THE TASK: Retype the entries exactly, but skip the pictures.

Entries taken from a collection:
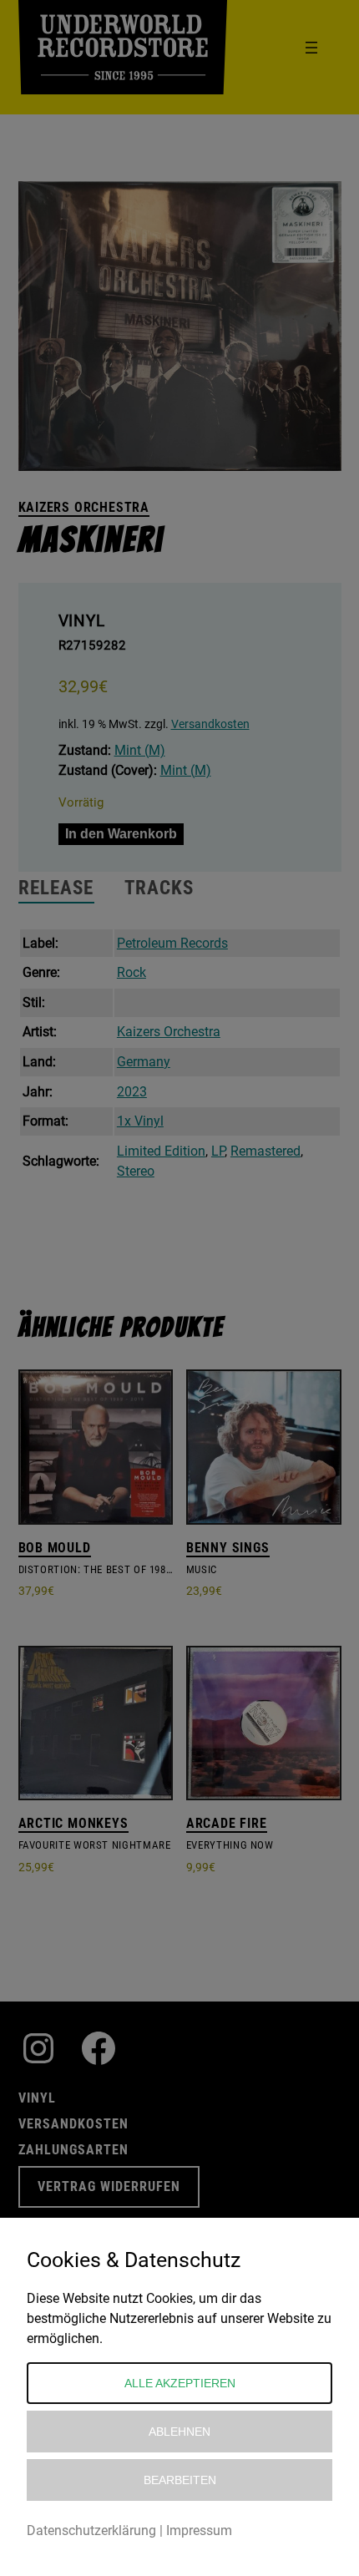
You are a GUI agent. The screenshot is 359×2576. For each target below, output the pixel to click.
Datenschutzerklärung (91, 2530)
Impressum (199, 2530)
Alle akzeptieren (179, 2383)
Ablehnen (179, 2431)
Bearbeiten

EXERCISE ANSWER:
You are a GUI agent. The screenshot is 359×2576. For each target below, output the pixel to click.
Datenschutzerklärung (91, 2530)
Impressum (199, 2530)
Alle akzeptieren (179, 2383)
Ablehnen (179, 2431)
Bearbeiten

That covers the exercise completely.